• What to produce
Transcribe the passage on creativity between "Creativity, as Dennett" and "essential for creativity.", inclusive.

• Quoted text
We can break the creative process down into the following three steps:

  1. Gain a deep understanding of a particular system and its rules.
  2. Step outside of that system and look for something surprising that subverts its rules.
  3. Use what you find as the basis for making something new and creative.

It may not be simple to do, but it is reliable and repeatable.

In Intuition Pumps and Other Tools for Thinking, philosopher Daniel C. Dennett describes this process of understanding a system in order to step outside of it as “jootsing,” using a term coined by Douglas Hofstadter. “Jootsing” means “jumping out of the system.”

Dennett explains that jootsing is the method behind creativity in science, philosophy, and the arts: “Creativity, that ardently sought but only rarely found virtue, often is a heretofore unimagined violation of the rules of the system from which it springs.” The rules within a system could be things like the idea that a painting must have a frame, a haiku must only have seventeen syllables, or a depiction of landscape must have a blue sky. But galleries hang paintings without frames all the time. Haiku without seventeen syllables win international contests. And landscape paintings don’t need to contain a sky, let alone a blue one.

***

Creativity, as Dennett describes it, is not about pure novelty. The concept of jootsing shows us that constraints and restrictions are essential for creativity.

Breaking rules you don’t know exist is not a statement. It’s a common refrain that much of modern art could be the work of a five-year-old. Yet while a five-year-old could produce a random combination of elements that looks similar to a famous work of modern art, it would not be creative in the same way because the child would not be jootsing. They wouldn’t have an understanding of the system they now sought to subvert.

Limitations are essential because they give us a starting point and a shape to work against.

While amateurs may attempt to start from scratch when trying to make something creative in a new area, professionals know they must first get in touch with the existing territory. Before even contemplating their own work, they take the time to master the conventional ways of doing things, to know what the standards are, and to become well-versed in the types of work considered exemplary. Doing so can take years or even the best part of a career. Dennett summarizes: “It helps to know the tradition if you want to subvert it. That’s why so few dabblers or novices succeed in coming up with anything truly creative.”

***

Understanding a system first is necessary for creativity for two reasons. First, it provides something comprehensible to use as a starting point, and second, it makes it possible to come up with something more interesting or useful. If you try to start a creative effort from nothing, you’ll end up with mere chaos.

Dennett writes: “Sit down at a piano and try to come up with a good new melody and you soon discover how hard it is. All the keys are available, in any combination you choose, but until you can find something to lean on, some style or genre or pattern to lay down and exploit a bit, or allude to, before you twist it, you will come up with nothing but noise.

Source records:
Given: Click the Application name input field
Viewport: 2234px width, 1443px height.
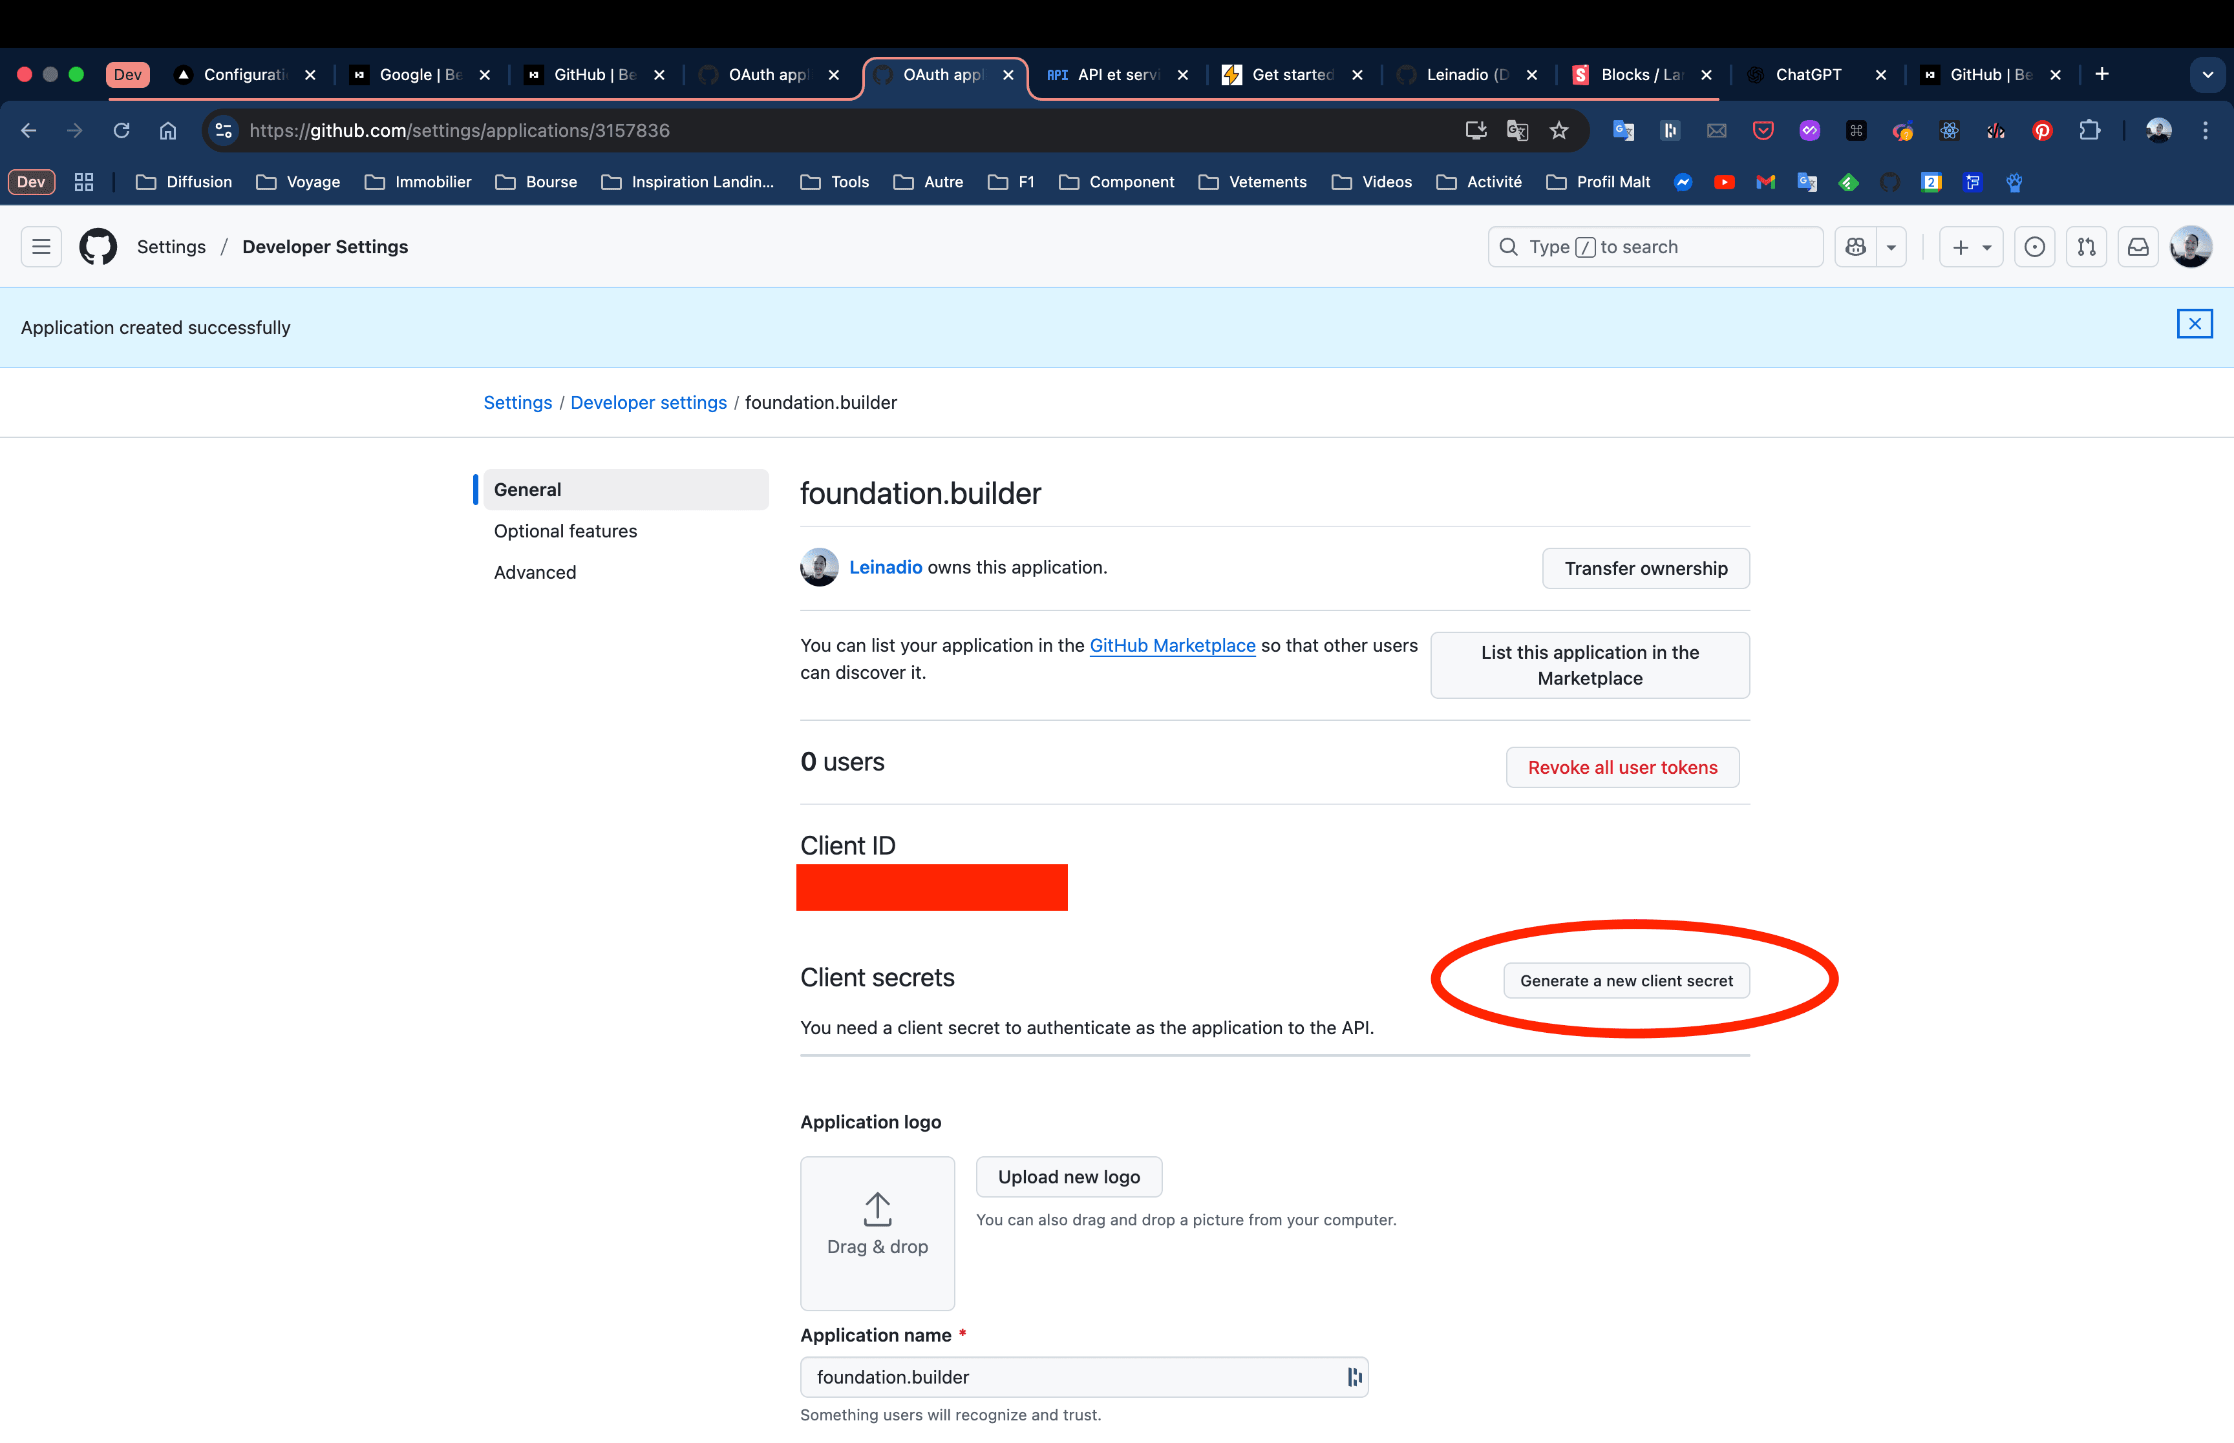Looking at the screenshot, I should [x=1069, y=1376].
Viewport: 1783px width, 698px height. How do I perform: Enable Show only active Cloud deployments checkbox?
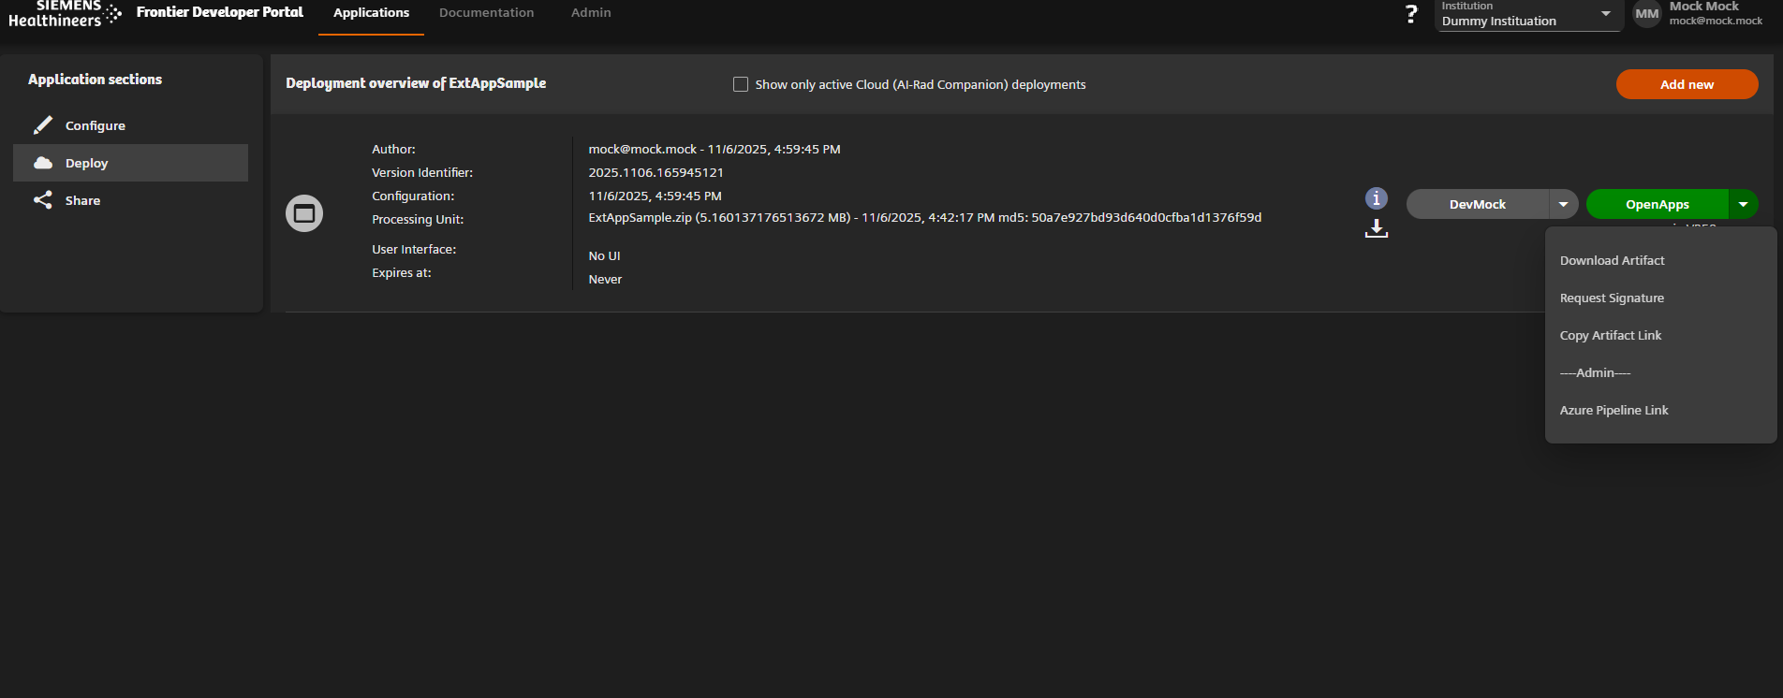(x=741, y=84)
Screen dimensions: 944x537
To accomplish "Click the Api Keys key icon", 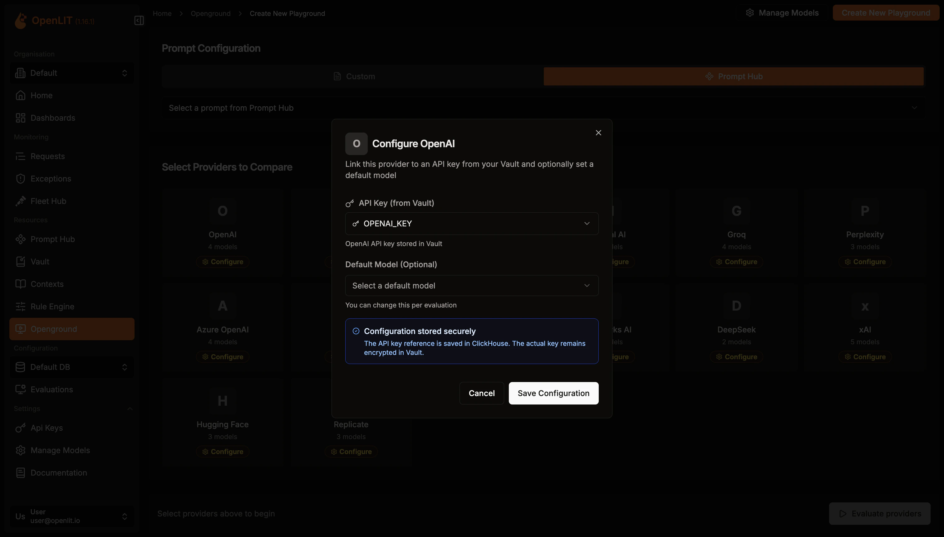I will [21, 428].
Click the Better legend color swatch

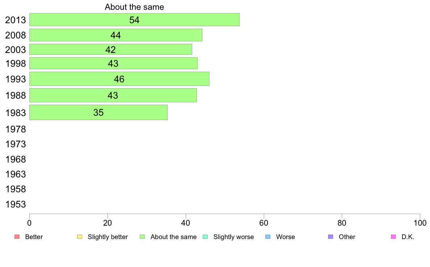[17, 237]
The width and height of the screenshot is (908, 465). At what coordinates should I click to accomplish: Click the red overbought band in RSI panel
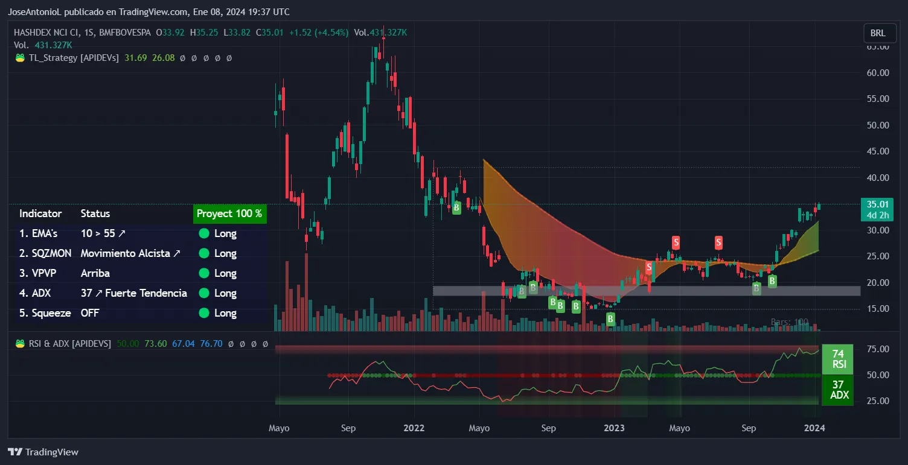pos(543,349)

• Solved exercise
Creativity, as Dennett describes it, is not about pure novelty. The concept of jootsing shows us that constraints and restrictions are essential for creativity.